WRITTEN INSTRUCTION:
Quote the lines of the material below word for word, omitting the pictures.

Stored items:
**********

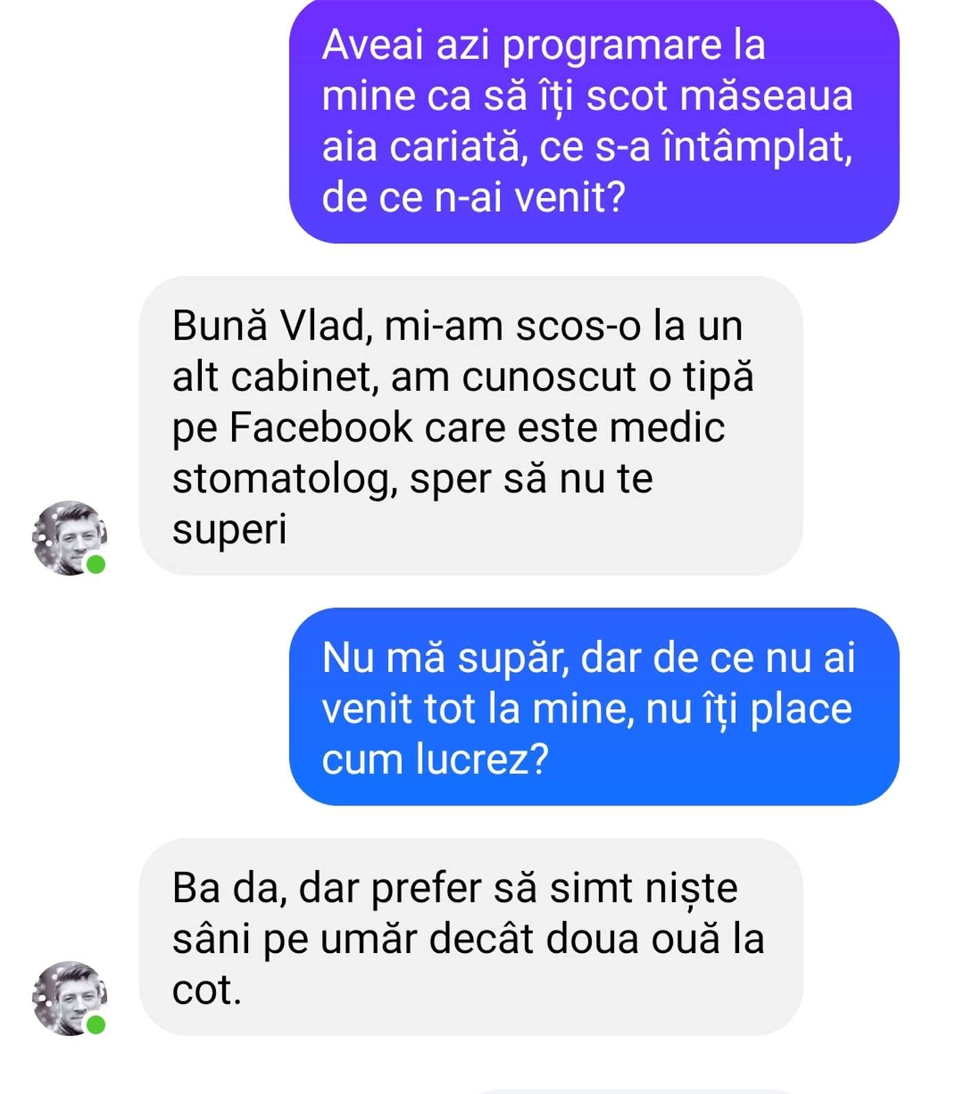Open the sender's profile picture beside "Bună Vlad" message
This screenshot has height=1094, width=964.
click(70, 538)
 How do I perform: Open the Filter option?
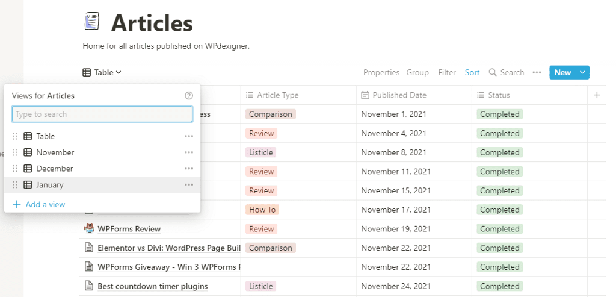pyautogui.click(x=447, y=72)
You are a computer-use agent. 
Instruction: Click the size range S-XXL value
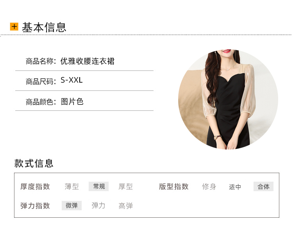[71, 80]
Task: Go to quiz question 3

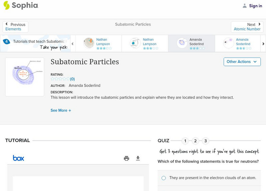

**********

RESULT FOR THIS TASK:
Open the sender's profile picture beside "Bună Vlad" message
This screenshot has height=1094, width=964.
click(70, 538)
 How do I perform: Open the Filter option?
pyautogui.click(x=447, y=72)
You are a computer-use agent. 
Instruction: Click the size range S-XXL value
[71, 80]
Task: Go to quiz question 3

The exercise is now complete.